> **Problem details**: Print, with no pictures, the exact lines that run from the one containing "At what coordinates" through the last line of the material below, both ends included.

> **Records for the task**:

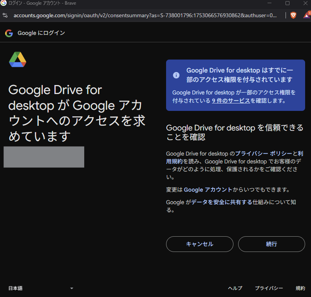
Task: Click the language selector dropdown arrow
Action: [71, 288]
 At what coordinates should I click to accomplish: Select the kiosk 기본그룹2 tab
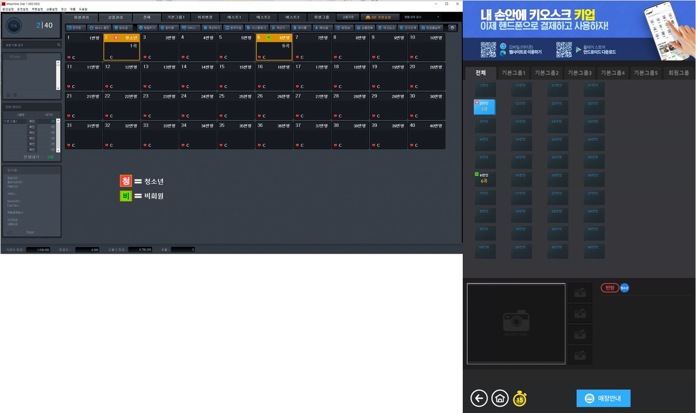click(x=547, y=73)
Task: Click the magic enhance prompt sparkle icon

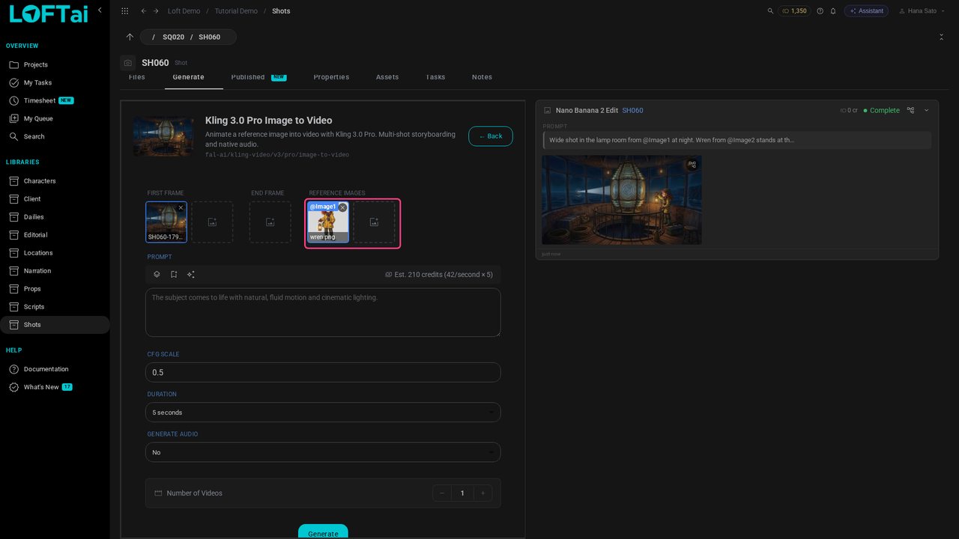Action: tap(191, 275)
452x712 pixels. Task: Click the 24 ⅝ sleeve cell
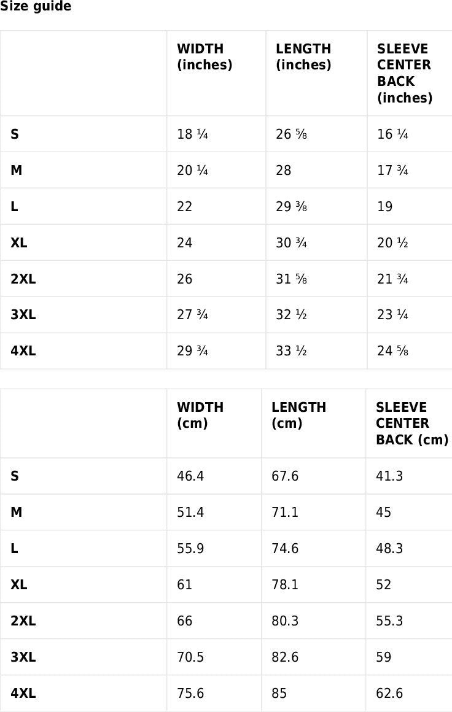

> **Result of the task**:
 At what coordinates should I click to accomplish: Select the kiosk 기본그룹2 tab
click(x=547, y=73)
Task: Click the magic enhance prompt sparkle icon

Action: tap(191, 275)
452x712 pixels. Task: Click the 24 ⅝ sleeve cell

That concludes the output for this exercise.